Task description:
Copy the listing below word for word, omitting the pictures from your answer.

[Listing on locating words and elements]
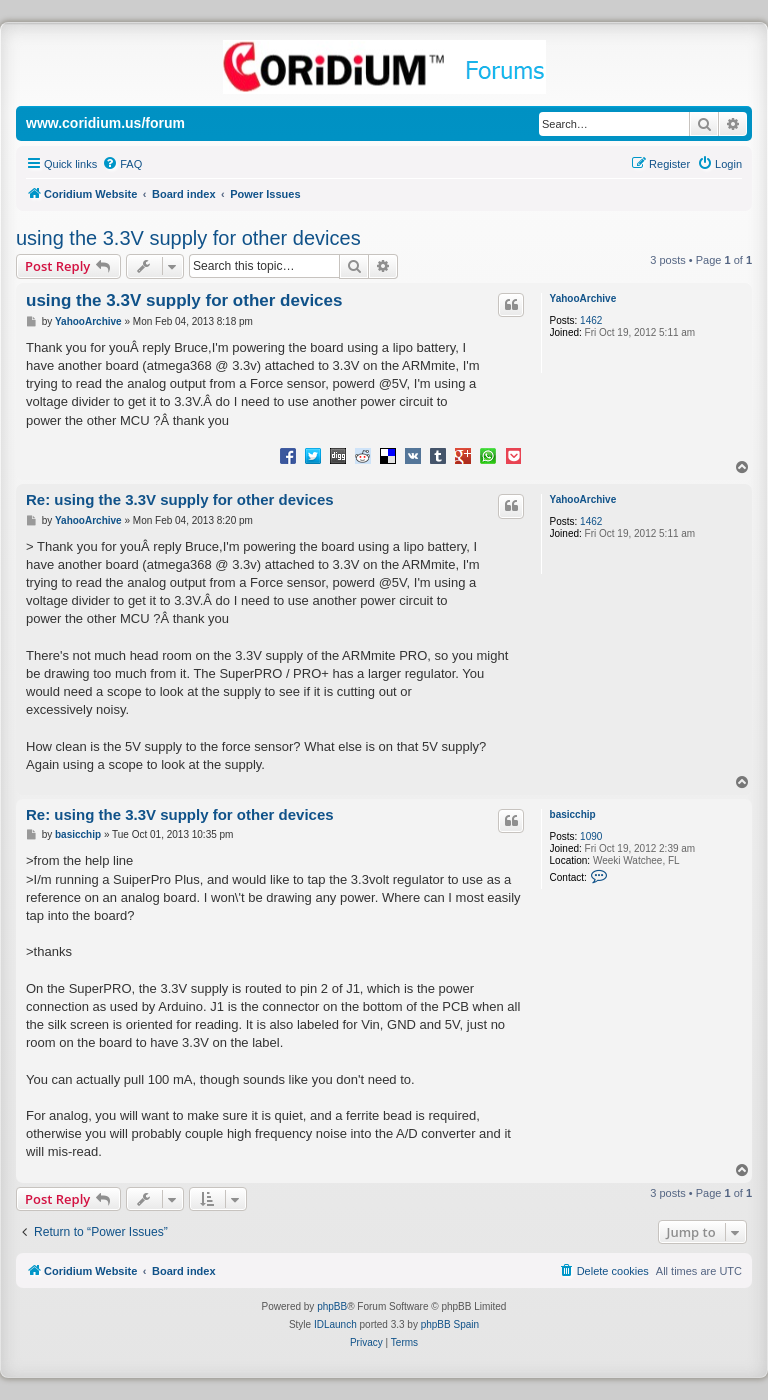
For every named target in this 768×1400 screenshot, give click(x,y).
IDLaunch (335, 1324)
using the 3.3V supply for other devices (188, 238)
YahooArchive (583, 298)
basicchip (573, 814)
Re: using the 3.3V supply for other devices (180, 499)
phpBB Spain (450, 1324)
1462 (591, 320)
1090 (591, 836)
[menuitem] (122, 164)
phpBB (332, 1306)
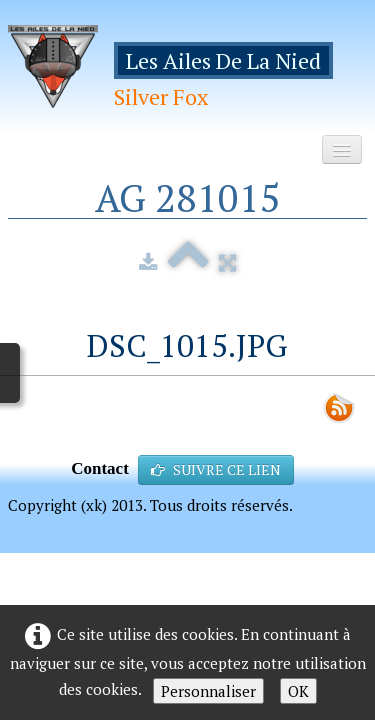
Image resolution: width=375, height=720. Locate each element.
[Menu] (342, 149)
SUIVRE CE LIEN (216, 469)
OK (298, 691)
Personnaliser (208, 691)
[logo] (187, 73)
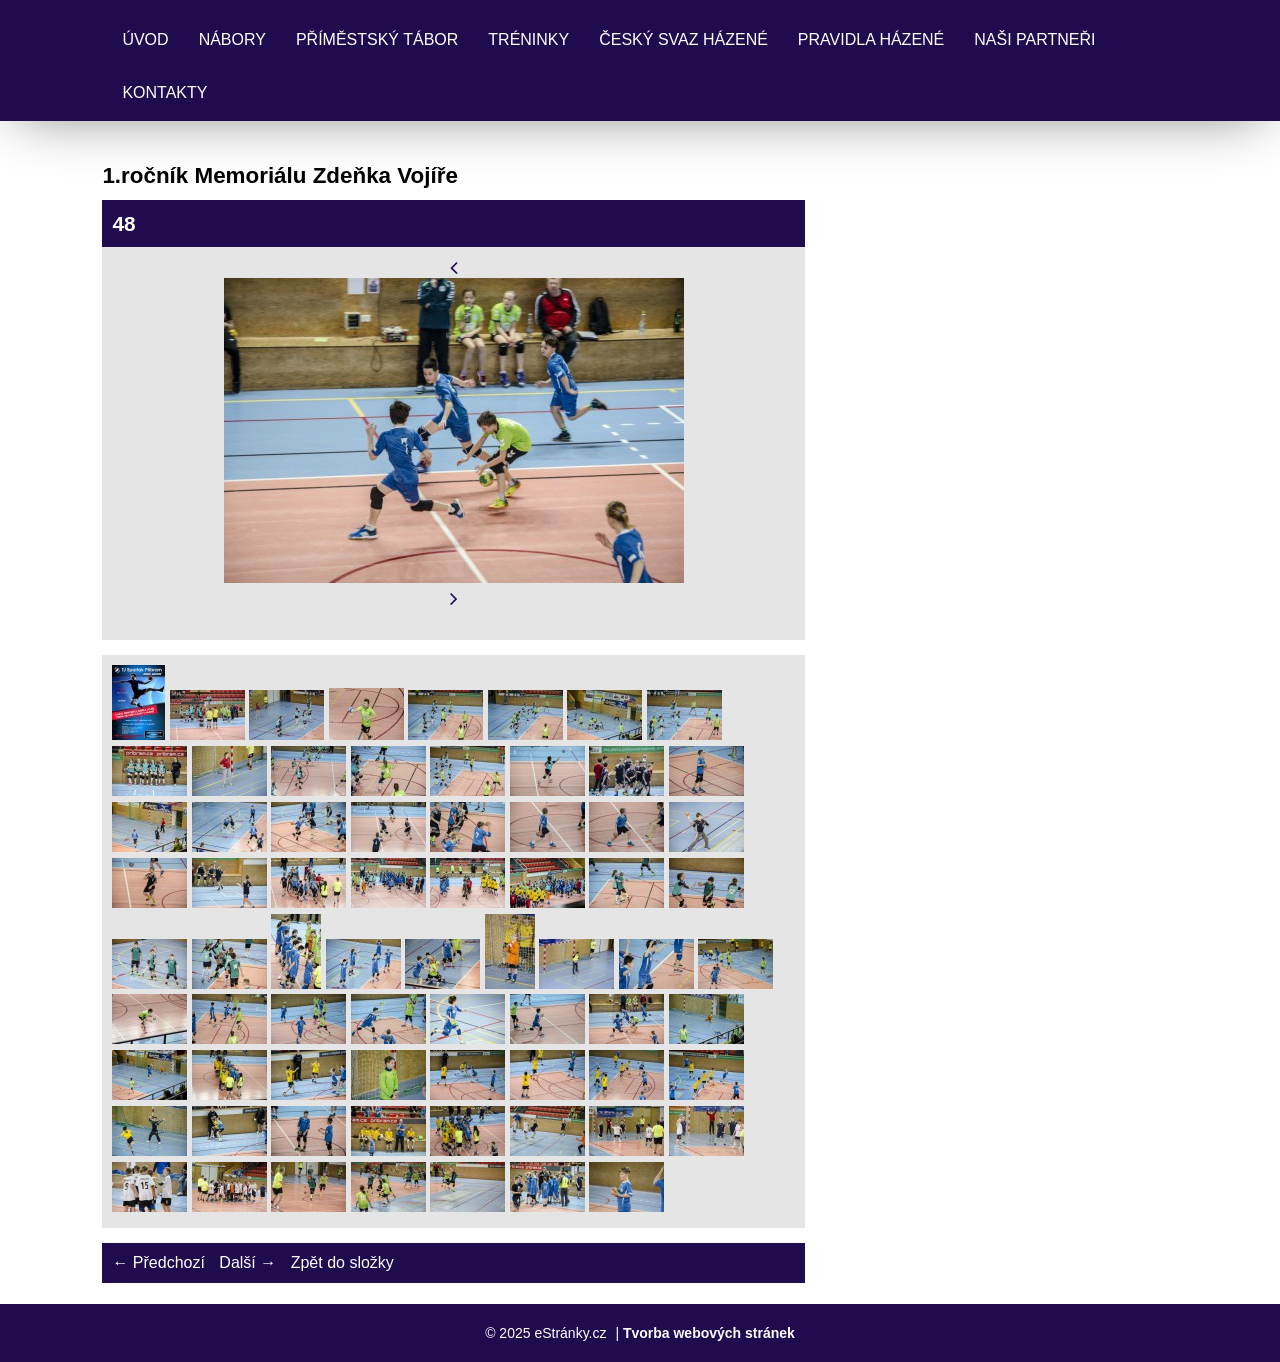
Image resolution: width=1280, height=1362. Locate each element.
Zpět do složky (342, 1262)
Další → (247, 1262)
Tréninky (528, 39)
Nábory (232, 39)
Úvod (145, 39)
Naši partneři (1034, 39)
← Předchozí (158, 1262)
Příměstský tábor (377, 39)
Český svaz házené (683, 39)
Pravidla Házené (871, 39)
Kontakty (164, 92)
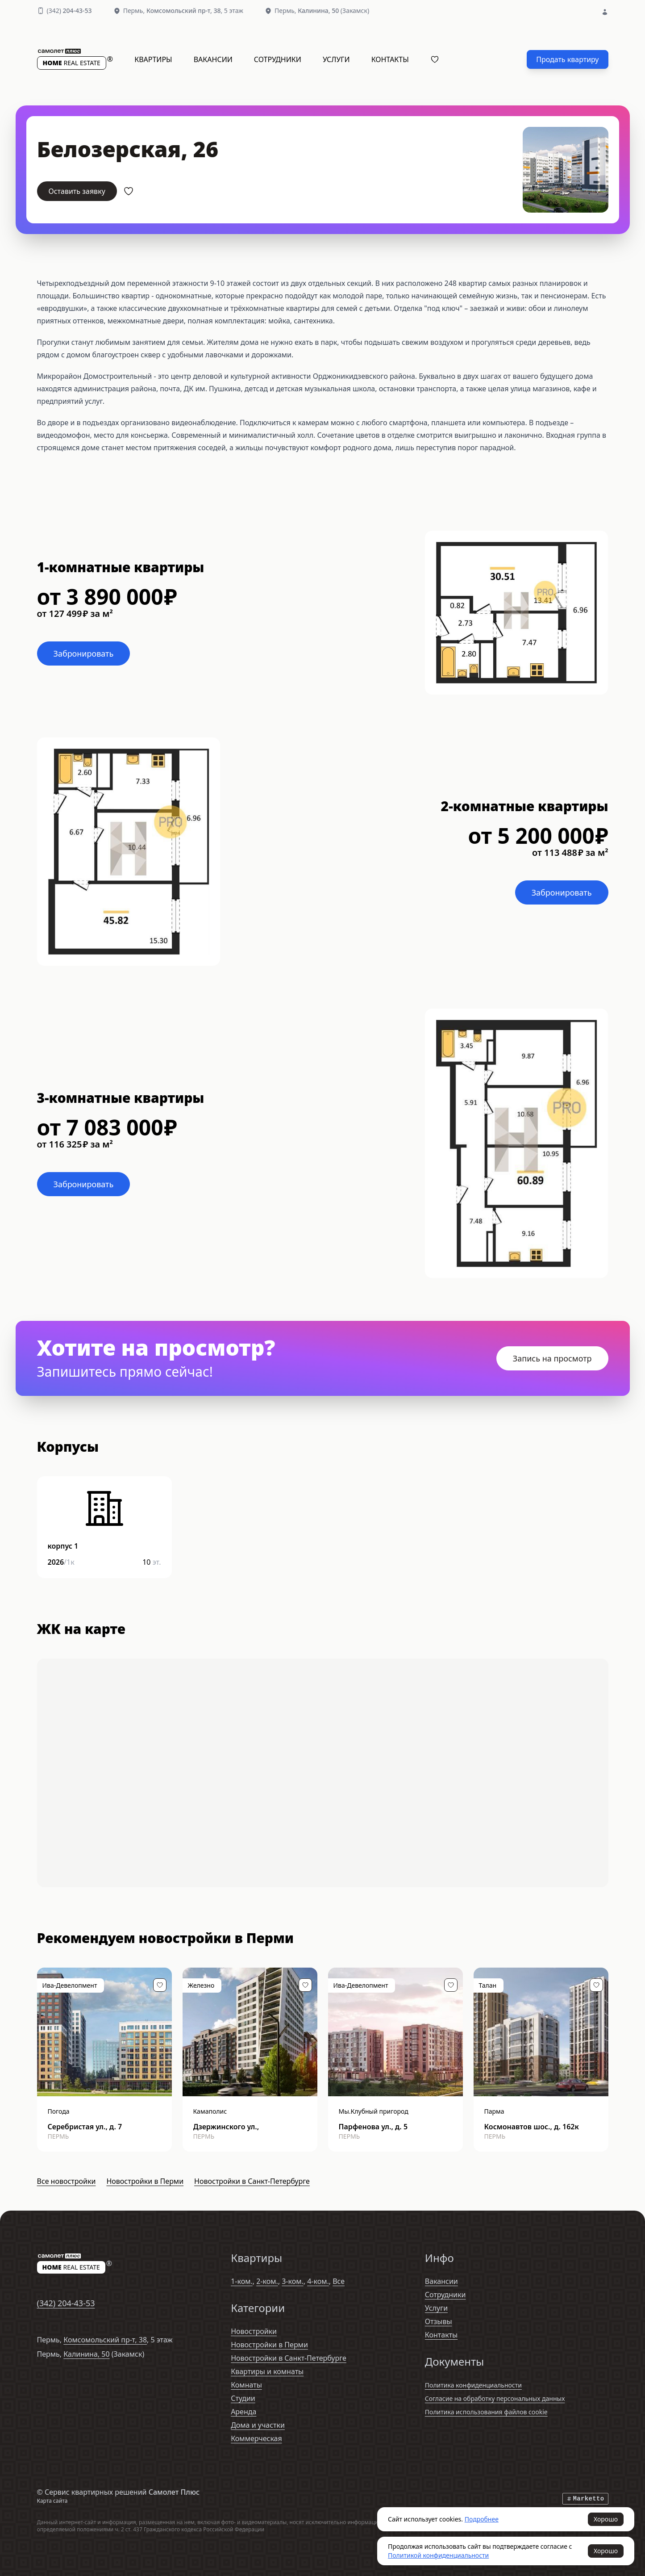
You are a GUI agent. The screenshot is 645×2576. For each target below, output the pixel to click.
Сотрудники (277, 59)
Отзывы (438, 2321)
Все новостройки (66, 2181)
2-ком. (267, 2281)
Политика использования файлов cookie (486, 2412)
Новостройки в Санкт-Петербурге (252, 2181)
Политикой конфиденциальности (438, 2555)
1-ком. (242, 2281)
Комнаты (246, 2385)
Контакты (390, 59)
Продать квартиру (567, 59)
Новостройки (254, 2331)
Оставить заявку (77, 191)
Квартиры (153, 59)
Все (339, 2281)
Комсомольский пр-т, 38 (105, 2340)
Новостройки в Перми (144, 2181)
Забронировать (84, 653)
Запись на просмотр (552, 1358)
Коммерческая (256, 2438)
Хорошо (606, 2519)
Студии (243, 2398)
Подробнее (482, 2519)
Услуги (336, 59)
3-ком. (293, 2281)
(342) (69, 10)
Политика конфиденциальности (473, 2385)
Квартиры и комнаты (267, 2371)
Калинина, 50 (86, 2354)
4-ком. (318, 2281)
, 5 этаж (194, 10)
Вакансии (213, 59)
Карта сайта (52, 2501)
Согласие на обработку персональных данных (495, 2398)
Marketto (585, 2498)
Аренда (243, 2412)
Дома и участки (258, 2425)
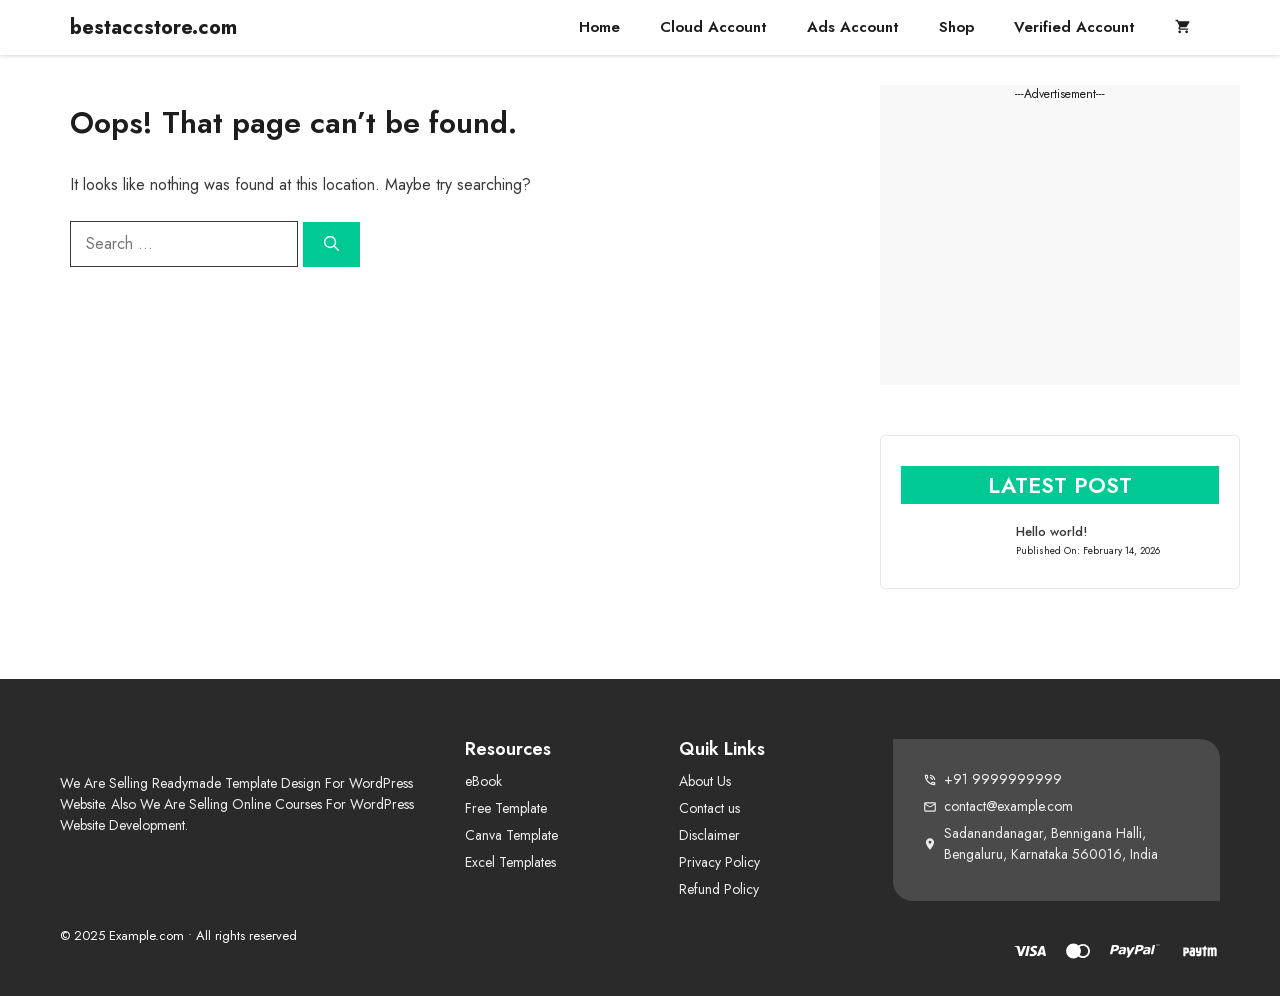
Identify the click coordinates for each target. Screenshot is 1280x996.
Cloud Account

Full solution:
For every named target in this 768×1400 screenshot, give click(x,y).
IDLaunch (335, 1324)
using the 3.3V supply for other devices (188, 238)
YahooArchive (583, 298)
basicchip (573, 814)
Re: using the 3.3V supply for other devices (180, 499)
phpBB Spain (450, 1324)
1462 (591, 320)
1090 (591, 836)
[menuitem] (122, 164)
phpBB (332, 1306)
Image resolution: width=375, height=720. Locate each element.
[Menu] (342, 149)
SUIVRE CE LIEN (216, 469)
OK (298, 691)
Personnaliser (208, 691)
[logo] (187, 73)
Image resolution: width=1280, height=1362. Locate each element.
Zpět do složky (342, 1262)
Další → (247, 1262)
Tréninky (528, 39)
Nábory (232, 39)
Úvod (145, 39)
Naši partneři (1034, 39)
← Předchozí (158, 1262)
Příměstský tábor (377, 39)
Český svaz házené (683, 39)
Pravidla Házené (871, 39)
Kontakty (164, 92)
You are a GUI agent. The screenshot is 645×2576. For each target below, output the pixel to click.
Сотрудники (277, 59)
Отзывы (438, 2321)
Все новостройки (66, 2181)
2-ком. (267, 2281)
Политика использования файлов cookie (486, 2412)
Новостройки в Санкт-Петербурге (252, 2181)
Политикой конфиденциальности (438, 2555)
1-ком. (242, 2281)
Комнаты (246, 2385)
Контакты (390, 59)
Продать квартиру (567, 59)
Новостройки (254, 2331)
Оставить заявку (77, 191)
Квартиры (153, 59)
Все (339, 2281)
Комсомольский пр-т, 38 (105, 2340)
Новостройки в Перми (144, 2181)
Забронировать (84, 653)
Запись на просмотр (552, 1358)
Коммерческая (256, 2438)
Хорошо (606, 2519)
Студии (243, 2398)
Подробнее (482, 2519)
Услуги (336, 59)
3-ком. (293, 2281)
(342) (69, 10)
Политика конфиденциальности (473, 2385)
Квартиры и комнаты (267, 2371)
Калинина, 50 (86, 2354)
4-ком. (318, 2281)
, 5 этаж (194, 10)
Вакансии (213, 59)
Карта сайта (52, 2501)
Согласие на обработку персональных данных (495, 2398)
Marketto (585, 2498)
Аренда (243, 2412)
Дома и участки (258, 2425)
Identify the click coordinates for each target. Screenshot is 1280x996.
Cloud Account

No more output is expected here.